Work required:
Please write out exactly the lines of the data below from the line holding "Hinweisgeberschutz (334, 1745)" through the line holding "Tools (68, 951)", and leave out the rest.
- Opening Delimiter -
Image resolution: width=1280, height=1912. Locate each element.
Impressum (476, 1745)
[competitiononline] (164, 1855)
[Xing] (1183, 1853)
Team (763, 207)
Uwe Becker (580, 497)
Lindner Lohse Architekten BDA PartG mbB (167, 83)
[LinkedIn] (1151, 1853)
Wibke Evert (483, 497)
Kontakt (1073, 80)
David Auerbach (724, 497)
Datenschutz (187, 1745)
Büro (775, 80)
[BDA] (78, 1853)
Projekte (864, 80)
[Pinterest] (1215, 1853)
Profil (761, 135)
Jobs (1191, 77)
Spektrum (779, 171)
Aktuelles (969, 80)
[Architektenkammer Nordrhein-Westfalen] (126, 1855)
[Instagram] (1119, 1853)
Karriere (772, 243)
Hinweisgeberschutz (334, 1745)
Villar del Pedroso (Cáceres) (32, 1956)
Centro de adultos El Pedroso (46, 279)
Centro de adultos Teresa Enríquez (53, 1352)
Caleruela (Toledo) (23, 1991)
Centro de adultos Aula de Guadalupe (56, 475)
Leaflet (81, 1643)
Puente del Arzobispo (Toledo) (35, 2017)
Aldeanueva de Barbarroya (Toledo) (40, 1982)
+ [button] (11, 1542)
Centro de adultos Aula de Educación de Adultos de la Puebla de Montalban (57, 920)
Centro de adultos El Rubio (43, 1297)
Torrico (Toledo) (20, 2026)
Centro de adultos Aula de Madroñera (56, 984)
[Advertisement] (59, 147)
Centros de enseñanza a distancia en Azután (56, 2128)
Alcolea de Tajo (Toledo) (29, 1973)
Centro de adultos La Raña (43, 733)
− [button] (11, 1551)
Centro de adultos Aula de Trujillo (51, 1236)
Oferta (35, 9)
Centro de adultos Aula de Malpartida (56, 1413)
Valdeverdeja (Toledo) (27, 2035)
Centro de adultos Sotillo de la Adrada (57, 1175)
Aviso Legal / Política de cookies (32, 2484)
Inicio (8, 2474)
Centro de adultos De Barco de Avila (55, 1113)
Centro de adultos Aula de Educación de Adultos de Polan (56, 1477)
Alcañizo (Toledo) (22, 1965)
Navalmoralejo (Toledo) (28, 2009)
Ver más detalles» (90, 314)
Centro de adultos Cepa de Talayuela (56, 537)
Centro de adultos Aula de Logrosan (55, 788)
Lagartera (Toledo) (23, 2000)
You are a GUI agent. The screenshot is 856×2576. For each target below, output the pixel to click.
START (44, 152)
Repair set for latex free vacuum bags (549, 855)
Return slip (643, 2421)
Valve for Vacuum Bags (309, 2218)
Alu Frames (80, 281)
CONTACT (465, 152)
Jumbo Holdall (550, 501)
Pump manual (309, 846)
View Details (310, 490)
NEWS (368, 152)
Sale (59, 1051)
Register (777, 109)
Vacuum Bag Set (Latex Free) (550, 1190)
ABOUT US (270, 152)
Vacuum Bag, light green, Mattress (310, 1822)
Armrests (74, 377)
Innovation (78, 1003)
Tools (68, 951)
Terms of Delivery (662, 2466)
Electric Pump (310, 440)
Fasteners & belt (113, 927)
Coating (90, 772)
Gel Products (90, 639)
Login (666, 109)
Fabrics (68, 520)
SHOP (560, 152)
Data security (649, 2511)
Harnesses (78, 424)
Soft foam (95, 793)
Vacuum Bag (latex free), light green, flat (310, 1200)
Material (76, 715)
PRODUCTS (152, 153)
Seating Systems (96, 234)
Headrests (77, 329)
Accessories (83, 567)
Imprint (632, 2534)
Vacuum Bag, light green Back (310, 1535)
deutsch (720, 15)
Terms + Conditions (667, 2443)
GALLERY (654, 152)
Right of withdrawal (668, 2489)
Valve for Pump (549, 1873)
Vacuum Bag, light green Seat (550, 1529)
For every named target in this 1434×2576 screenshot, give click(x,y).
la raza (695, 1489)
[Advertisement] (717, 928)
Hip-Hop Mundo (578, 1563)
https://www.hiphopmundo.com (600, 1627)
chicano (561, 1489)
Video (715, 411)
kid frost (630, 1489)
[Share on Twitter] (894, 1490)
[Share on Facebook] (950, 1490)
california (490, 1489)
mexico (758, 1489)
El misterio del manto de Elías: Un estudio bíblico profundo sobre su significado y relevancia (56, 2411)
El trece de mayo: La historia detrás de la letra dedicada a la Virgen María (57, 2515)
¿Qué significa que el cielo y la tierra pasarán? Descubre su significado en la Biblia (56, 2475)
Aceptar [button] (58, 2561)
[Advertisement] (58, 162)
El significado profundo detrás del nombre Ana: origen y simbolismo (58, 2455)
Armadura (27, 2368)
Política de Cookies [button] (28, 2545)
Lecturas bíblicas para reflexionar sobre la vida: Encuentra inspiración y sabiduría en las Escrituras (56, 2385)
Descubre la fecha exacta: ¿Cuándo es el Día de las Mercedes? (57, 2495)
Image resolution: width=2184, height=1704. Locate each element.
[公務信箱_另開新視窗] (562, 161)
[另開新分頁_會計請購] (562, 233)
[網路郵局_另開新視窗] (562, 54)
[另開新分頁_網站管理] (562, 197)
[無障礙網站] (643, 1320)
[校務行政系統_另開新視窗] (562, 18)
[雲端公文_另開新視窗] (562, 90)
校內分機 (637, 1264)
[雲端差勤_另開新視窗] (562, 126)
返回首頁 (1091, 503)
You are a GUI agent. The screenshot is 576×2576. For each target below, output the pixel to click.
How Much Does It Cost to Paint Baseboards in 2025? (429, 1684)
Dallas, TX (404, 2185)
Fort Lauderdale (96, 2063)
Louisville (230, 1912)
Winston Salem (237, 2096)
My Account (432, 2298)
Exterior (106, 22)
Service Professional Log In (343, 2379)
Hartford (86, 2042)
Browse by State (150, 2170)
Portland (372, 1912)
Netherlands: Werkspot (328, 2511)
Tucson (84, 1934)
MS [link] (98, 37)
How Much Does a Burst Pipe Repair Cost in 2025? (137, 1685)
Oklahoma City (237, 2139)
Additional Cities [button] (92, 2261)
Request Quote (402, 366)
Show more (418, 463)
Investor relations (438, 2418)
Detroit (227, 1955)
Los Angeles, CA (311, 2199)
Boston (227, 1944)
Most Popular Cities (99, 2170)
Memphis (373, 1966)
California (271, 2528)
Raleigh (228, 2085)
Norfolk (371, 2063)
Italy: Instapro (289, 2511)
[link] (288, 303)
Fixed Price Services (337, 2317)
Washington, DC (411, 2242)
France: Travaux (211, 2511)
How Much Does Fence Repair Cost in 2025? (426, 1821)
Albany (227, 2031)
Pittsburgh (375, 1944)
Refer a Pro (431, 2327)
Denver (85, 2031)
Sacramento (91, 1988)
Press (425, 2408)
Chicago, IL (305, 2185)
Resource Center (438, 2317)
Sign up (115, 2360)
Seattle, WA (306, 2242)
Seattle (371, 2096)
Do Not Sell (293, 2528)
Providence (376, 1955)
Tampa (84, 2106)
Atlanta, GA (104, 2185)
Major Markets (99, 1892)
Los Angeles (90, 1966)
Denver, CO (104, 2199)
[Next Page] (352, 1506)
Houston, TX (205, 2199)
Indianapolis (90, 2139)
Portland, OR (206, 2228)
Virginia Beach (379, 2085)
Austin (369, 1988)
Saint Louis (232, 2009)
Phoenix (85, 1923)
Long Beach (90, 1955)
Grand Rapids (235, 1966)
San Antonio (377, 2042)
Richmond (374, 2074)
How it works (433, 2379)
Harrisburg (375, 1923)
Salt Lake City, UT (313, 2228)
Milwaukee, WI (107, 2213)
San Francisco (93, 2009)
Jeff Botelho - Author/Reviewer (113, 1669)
- Closing Delimiter -
Result of the exercise:
Hinweisgeberschutz (334, 1745)
Villar del Pedroso (Cáceres) (32, 1956)
Centro de adultos El Pedroso (46, 279)
Centro de adultos Teresa Enríquez (53, 1352)
Caleruela (Toledo) (23, 1991)
Centro de adultos Aula de Guadalupe (56, 475)
Leaflet (81, 1643)
Puente del Arzobispo (Toledo) (35, 2017)
Aldeanueva de Barbarroya (Toledo) (40, 1982)
+ [button] (11, 1542)
Centro de adultos Aula de Educación de Adultos de la Puebla de Montalban (57, 920)
Centro de adultos El Rubio (43, 1297)
Torrico (Toledo) (20, 2026)
Centro de adultos Aula de Madroñera (56, 984)
[Advertisement] (59, 147)
Centros de enseñanza a distancia en Azután (56, 2128)
Alcolea de Tajo (Toledo) (29, 1973)
Centro de adultos La Raña (43, 733)
− [button] (11, 1551)
Centro de adultos Aula de Trujillo (51, 1236)
Oferta (35, 9)
Centro de adultos Aula de Malpartida (56, 1413)
Valdeverdeja (Toledo) (27, 2035)
Centro de adultos Sotillo de la Adrada (57, 1175)
Aviso Legal / Política de cookies (32, 2484)
Inicio (8, 2474)
Centro de adultos De Barco de Avila (55, 1113)
Centro de adultos Aula de Educación de Adultos de Polan (56, 1477)
Alcañizo (Toledo) (22, 1965)
Navalmoralejo (Toledo) (28, 2009)
Ver más detalles» (90, 314)
Centro de adultos Cepa de Talayuela (56, 537)
Centro de adultos Aula de Logrosan (55, 788)
Lagartera (Toledo) (23, 2000)
You are a GUI agent. The screenshot is 856×2576. For each target below, output the pixel to click.
START (44, 152)
Repair set for latex free vacuum bags (549, 855)
Return slip (643, 2421)
Valve for Vacuum Bags (309, 2218)
Alu Frames (80, 281)
CONTACT (465, 152)
Jumbo Holdall (550, 501)
Pump manual (309, 846)
View Details (310, 490)
NEWS (368, 152)
Sale (59, 1051)
Register (777, 109)
Vacuum Bag Set (Latex Free) (550, 1190)
ABOUT US (270, 152)
Vacuum Bag, light green, Mattress (310, 1822)
Armrests (74, 377)
Innovation (78, 1003)
Tools (68, 951)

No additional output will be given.